Dev Container Configuration
Create a .devcontainer.json file (usually inside a .devcontainer folder) to instruct VS Code on how to attach to the Docker Compose services. This configuration forwards necessary ports and installs recommended extensions automatically.
{
"dockerComposeFile": "../docker-compose.yaml",
"service": "ai-engine",
"workspaceFolder": "/workspace",
"shutdownAction": "stopCompose",
"forwardPorts": [19530, 8000],
"customizations": {
"vscode": {
"extensions": [
"ms-python.python",
"ms-python.vscode-pylance",
"ms-toolsai.jupyter"
]
}
}
}
Environment Variables
Secure credentials should never be committed to version control. Create a .env file in the project root to store sensitive API keys.

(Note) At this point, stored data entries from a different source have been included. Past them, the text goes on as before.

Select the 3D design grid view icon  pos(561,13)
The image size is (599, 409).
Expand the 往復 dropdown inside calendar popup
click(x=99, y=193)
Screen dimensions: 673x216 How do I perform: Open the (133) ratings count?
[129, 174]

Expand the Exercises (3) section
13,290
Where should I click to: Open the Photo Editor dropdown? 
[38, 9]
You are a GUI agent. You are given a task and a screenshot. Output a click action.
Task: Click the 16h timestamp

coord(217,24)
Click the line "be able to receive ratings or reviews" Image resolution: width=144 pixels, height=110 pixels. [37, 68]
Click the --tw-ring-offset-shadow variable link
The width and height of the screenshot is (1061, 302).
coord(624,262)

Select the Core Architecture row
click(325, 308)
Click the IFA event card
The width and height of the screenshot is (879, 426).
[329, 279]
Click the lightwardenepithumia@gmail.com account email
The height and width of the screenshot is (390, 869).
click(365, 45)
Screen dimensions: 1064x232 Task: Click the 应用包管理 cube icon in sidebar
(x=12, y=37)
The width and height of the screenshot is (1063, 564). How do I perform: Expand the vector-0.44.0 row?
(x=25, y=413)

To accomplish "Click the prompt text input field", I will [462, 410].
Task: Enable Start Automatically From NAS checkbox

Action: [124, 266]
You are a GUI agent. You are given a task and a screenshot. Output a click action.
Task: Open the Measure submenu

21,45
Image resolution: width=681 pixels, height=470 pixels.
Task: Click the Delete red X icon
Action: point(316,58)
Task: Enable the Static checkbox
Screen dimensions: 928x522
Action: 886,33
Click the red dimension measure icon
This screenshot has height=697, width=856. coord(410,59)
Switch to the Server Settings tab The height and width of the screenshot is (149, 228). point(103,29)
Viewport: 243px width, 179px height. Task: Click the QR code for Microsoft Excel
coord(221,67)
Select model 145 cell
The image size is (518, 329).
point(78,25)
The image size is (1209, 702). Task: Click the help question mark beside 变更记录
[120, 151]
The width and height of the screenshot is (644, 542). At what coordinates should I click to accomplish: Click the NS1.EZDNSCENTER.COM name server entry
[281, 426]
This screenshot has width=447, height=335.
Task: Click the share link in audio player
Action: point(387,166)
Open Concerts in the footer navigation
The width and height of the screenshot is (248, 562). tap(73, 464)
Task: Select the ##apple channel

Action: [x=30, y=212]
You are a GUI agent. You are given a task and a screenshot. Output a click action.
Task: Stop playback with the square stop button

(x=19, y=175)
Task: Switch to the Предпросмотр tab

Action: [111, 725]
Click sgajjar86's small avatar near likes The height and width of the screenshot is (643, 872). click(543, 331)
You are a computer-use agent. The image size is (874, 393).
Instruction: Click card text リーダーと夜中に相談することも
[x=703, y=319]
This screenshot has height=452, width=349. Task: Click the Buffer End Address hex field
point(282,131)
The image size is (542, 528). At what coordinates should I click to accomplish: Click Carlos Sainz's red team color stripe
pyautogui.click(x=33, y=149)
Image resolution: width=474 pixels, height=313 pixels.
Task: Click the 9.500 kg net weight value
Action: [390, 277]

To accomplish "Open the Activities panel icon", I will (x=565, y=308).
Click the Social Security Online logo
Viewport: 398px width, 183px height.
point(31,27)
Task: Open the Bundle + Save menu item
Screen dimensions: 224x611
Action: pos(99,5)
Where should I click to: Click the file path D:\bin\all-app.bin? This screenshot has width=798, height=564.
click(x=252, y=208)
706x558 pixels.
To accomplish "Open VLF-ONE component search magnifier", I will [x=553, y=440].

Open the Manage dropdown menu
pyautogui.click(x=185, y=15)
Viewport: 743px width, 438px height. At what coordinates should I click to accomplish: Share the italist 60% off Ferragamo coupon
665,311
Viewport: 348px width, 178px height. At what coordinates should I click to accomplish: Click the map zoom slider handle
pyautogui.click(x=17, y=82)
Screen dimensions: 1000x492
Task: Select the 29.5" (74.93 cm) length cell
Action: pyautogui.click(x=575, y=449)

This file is referenced by Docker Compose during container startup.
LLM_API_KEY="sk-placeholder-key-do-not-commit"
Ensure that .env is listed in your .gitignore file to prevent accidental exposure. A comprehensive .gitignore should exclude Python bytecode, virtual environments, IDE settings, and local data volumes.
Launching the Environment
Once all configuration files are in place, open the project folder in Visual Studio Code. Use the command palete (Ctrl+Shift+P) and select "Dev Containers: Reopen in Container". VS Code will build the images and start the services defined in the Compose file.
After the container starts, open a new terminal within VS Code. This terminal operates inside the ai-engine container. You can verify connectivity to the vector database by checking the Docker Desktop dashboard or running health check commands against the exposed ports. The environment is now ready for code implementation and testing.